Your assignment>
The records must be returned word for word.

Material supplied>
================================

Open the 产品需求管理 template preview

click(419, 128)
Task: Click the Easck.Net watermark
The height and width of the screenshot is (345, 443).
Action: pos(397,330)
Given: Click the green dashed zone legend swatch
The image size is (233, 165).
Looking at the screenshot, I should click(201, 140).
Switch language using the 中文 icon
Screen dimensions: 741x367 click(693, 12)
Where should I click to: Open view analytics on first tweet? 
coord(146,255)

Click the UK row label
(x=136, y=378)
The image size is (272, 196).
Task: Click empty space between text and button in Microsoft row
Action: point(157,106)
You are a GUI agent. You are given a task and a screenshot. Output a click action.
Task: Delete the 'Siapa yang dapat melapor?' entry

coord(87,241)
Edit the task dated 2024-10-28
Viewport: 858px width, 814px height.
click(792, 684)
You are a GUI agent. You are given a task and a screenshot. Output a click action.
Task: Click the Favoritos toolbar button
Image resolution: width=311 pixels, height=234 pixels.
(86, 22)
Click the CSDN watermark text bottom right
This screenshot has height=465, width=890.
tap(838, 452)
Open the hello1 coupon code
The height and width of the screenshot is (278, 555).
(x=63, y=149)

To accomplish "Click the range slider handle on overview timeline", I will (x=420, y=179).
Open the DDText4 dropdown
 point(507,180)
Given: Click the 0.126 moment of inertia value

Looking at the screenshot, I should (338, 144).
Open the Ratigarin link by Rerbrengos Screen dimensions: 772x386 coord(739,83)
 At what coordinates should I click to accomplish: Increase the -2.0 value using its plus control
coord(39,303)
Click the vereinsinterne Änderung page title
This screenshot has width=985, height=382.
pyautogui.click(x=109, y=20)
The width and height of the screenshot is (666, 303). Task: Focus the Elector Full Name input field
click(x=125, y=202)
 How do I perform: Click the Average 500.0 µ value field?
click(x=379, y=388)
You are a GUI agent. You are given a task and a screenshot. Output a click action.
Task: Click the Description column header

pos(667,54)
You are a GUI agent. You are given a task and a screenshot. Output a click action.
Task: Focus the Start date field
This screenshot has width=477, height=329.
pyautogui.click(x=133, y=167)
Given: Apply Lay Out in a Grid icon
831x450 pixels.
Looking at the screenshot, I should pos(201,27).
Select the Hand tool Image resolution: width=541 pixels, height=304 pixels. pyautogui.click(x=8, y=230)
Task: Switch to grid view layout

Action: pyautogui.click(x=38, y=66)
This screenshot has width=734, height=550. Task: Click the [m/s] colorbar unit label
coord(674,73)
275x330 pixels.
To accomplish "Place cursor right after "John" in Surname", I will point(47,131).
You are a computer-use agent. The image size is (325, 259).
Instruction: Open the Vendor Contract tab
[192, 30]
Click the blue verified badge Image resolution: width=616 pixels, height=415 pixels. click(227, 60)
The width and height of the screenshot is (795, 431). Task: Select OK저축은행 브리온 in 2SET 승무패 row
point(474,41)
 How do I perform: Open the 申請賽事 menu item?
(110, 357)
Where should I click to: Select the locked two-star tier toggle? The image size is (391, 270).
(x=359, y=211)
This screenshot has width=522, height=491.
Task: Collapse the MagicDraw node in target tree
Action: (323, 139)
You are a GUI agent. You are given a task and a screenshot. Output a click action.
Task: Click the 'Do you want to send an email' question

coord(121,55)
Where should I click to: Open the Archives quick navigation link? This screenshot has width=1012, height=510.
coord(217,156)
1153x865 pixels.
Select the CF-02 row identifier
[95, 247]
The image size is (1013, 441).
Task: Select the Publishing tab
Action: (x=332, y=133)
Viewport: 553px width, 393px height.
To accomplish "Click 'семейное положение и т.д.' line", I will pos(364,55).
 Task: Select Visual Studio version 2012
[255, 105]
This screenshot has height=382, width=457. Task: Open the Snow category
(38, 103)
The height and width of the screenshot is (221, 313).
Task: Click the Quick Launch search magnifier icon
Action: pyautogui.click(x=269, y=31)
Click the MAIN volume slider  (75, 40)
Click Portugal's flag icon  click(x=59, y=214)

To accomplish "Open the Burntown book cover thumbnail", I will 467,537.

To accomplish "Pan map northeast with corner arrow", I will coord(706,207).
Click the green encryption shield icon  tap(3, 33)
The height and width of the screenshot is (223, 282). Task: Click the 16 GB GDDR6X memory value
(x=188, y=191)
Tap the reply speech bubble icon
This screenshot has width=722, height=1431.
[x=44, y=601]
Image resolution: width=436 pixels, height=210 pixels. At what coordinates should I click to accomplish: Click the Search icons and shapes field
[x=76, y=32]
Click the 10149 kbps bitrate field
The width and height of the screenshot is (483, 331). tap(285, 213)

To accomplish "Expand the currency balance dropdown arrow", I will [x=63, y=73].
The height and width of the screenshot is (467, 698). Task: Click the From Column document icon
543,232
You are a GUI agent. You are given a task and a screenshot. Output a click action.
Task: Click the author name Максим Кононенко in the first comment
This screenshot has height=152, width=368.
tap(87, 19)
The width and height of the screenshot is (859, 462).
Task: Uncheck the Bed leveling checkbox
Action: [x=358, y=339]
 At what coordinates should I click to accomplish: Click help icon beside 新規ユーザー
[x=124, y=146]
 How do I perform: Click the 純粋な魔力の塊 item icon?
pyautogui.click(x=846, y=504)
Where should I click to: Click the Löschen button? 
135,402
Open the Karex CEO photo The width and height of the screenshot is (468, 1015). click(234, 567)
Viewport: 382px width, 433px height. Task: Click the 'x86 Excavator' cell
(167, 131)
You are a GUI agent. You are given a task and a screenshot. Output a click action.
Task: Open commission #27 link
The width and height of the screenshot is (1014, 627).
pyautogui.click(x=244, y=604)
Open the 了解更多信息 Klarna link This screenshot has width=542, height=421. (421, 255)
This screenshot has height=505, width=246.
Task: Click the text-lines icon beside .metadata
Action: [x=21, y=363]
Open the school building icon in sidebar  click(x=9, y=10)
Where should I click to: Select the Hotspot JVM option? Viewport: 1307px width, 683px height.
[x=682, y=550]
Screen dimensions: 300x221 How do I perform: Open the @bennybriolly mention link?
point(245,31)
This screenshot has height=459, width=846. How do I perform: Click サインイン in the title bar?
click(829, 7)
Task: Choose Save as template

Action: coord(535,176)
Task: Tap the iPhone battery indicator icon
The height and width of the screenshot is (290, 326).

================================

Expected answer>
Open the 产品需求管理 template preview

click(419, 128)
Task: Click the Easck.Net watermark
The height and width of the screenshot is (345, 443).
Action: pos(397,330)
Given: Click the green dashed zone legend swatch
The image size is (233, 165).
Looking at the screenshot, I should click(201, 140).
Switch language using the 中文 icon
Screen dimensions: 741x367 click(693, 12)
Where should I click to: Open view analytics on first tweet? 
coord(146,255)

Click the UK row label
(x=136, y=378)
The image size is (272, 196).
Task: Click empty space between text and button in Microsoft row
Action: point(157,106)
You are a GUI agent. You are given a task and a screenshot. Output a click action.
Task: Delete the 'Siapa yang dapat melapor?' entry

coord(87,241)
Edit the task dated 2024-10-28
Viewport: 858px width, 814px height.
click(792, 684)
You are a GUI agent. You are given a task and a screenshot. Output a click action.
Task: Click the Favoritos toolbar button
Image resolution: width=311 pixels, height=234 pixels.
(86, 22)
Click the CSDN watermark text bottom right
This screenshot has height=465, width=890.
tap(838, 452)
Open the hello1 coupon code
The height and width of the screenshot is (278, 555).
(x=63, y=149)

To accomplish "Click the range slider handle on overview timeline", I will (x=420, y=179).
Open the DDText4 dropdown
 point(507,180)
Given: Click the 0.126 moment of inertia value

Looking at the screenshot, I should (338, 144).
Open the Ratigarin link by Rerbrengos Screen dimensions: 772x386 coord(739,83)
 At what coordinates should I click to accomplish: Increase the -2.0 value using its plus control
coord(39,303)
Click the vereinsinterne Änderung page title
This screenshot has width=985, height=382.
pyautogui.click(x=109, y=20)
The width and height of the screenshot is (666, 303). Task: Focus the Elector Full Name input field
click(x=125, y=202)
 How do I perform: Click the Average 500.0 µ value field?
click(x=379, y=388)
You are a GUI agent. You are given a task and a screenshot. Output a click action.
Task: Click the Description column header

pos(667,54)
You are a GUI agent. You are given a task and a screenshot. Output a click action.
Task: Focus the Start date field
This screenshot has width=477, height=329.
pyautogui.click(x=133, y=167)
Given: Apply Lay Out in a Grid icon
831x450 pixels.
Looking at the screenshot, I should pos(201,27).
Select the Hand tool Image resolution: width=541 pixels, height=304 pixels. pyautogui.click(x=8, y=230)
Task: Switch to grid view layout

Action: pyautogui.click(x=38, y=66)
This screenshot has width=734, height=550. Task: Click the [m/s] colorbar unit label
coord(674,73)
275x330 pixels.
To accomplish "Place cursor right after "John" in Surname", I will point(47,131).
You are a computer-use agent. The image size is (325, 259).
Instruction: Open the Vendor Contract tab
[192, 30]
Click the blue verified badge Image resolution: width=616 pixels, height=415 pixels. click(227, 60)
The width and height of the screenshot is (795, 431). Task: Select OK저축은행 브리온 in 2SET 승무패 row
point(474,41)
 How do I perform: Open the 申請賽事 menu item?
(110, 357)
Where should I click to: Select the locked two-star tier toggle? The image size is (391, 270).
(x=359, y=211)
This screenshot has width=522, height=491.
Task: Collapse the MagicDraw node in target tree
Action: (323, 139)
You are a GUI agent. You are given a task and a screenshot. Output a click action.
Task: Click the 'Do you want to send an email' question

coord(121,55)
Where should I click to: Open the Archives quick navigation link? This screenshot has width=1012, height=510.
coord(217,156)
1153x865 pixels.
Select the CF-02 row identifier
[95, 247]
The image size is (1013, 441).
Task: Select the Publishing tab
Action: (x=332, y=133)
Viewport: 553px width, 393px height.
To accomplish "Click 'семейное положение и т.д.' line", I will pos(364,55).
 Task: Select Visual Studio version 2012
[255, 105]
This screenshot has height=382, width=457. Task: Open the Snow category
(38, 103)
The height and width of the screenshot is (221, 313).
Task: Click the Quick Launch search magnifier icon
Action: pyautogui.click(x=269, y=31)
Click the MAIN volume slider  (75, 40)
Click Portugal's flag icon  click(x=59, y=214)

To accomplish "Open the Burntown book cover thumbnail", I will 467,537.

To accomplish "Pan map northeast with corner arrow", I will coord(706,207).
Click the green encryption shield icon  tap(3, 33)
The height and width of the screenshot is (223, 282). Task: Click the 16 GB GDDR6X memory value
(x=188, y=191)
Tap the reply speech bubble icon
This screenshot has width=722, height=1431.
[x=44, y=601]
Image resolution: width=436 pixels, height=210 pixels. At what coordinates should I click to accomplish: Click the Search icons and shapes field
[x=76, y=32]
Click the 10149 kbps bitrate field
The width and height of the screenshot is (483, 331). tap(285, 213)

To accomplish "Expand the currency balance dropdown arrow", I will [x=63, y=73].
The height and width of the screenshot is (467, 698). Task: Click the From Column document icon
543,232
You are a GUI agent. You are given a task and a screenshot. Output a click action.
Task: Click the author name Максим Кононенко in the first comment
This screenshot has height=152, width=368.
tap(87, 19)
The width and height of the screenshot is (859, 462).
Task: Uncheck the Bed leveling checkbox
Action: [x=358, y=339]
 At what coordinates should I click to accomplish: Click help icon beside 新規ユーザー
[x=124, y=146]
 How do I perform: Click the 純粋な魔力の塊 item icon?
pyautogui.click(x=846, y=504)
Where should I click to: Click the Löschen button? 
135,402
Open the Karex CEO photo The width and height of the screenshot is (468, 1015). click(234, 567)
Viewport: 382px width, 433px height. Task: Click the 'x86 Excavator' cell
(167, 131)
You are a GUI agent. You are given a task and a screenshot. Output a click action.
Task: Open commission #27 link
The width and height of the screenshot is (1014, 627).
pyautogui.click(x=244, y=604)
Open the 了解更多信息 Klarna link This screenshot has width=542, height=421. (421, 255)
This screenshot has height=505, width=246.
Task: Click the text-lines icon beside .metadata
Action: [x=21, y=363]
Open the school building icon in sidebar  click(x=9, y=10)
Where should I click to: Select the Hotspot JVM option? Viewport: 1307px width, 683px height.
[x=682, y=550]
Screen dimensions: 300x221 How do I perform: Open the @bennybriolly mention link?
point(245,31)
This screenshot has height=459, width=846. How do I perform: Click サインイン in the title bar?
click(829, 7)
Task: Choose Save as template

Action: coord(535,176)
Task: Tap the iPhone battery indicator icon
The height and width of the screenshot is (290, 326).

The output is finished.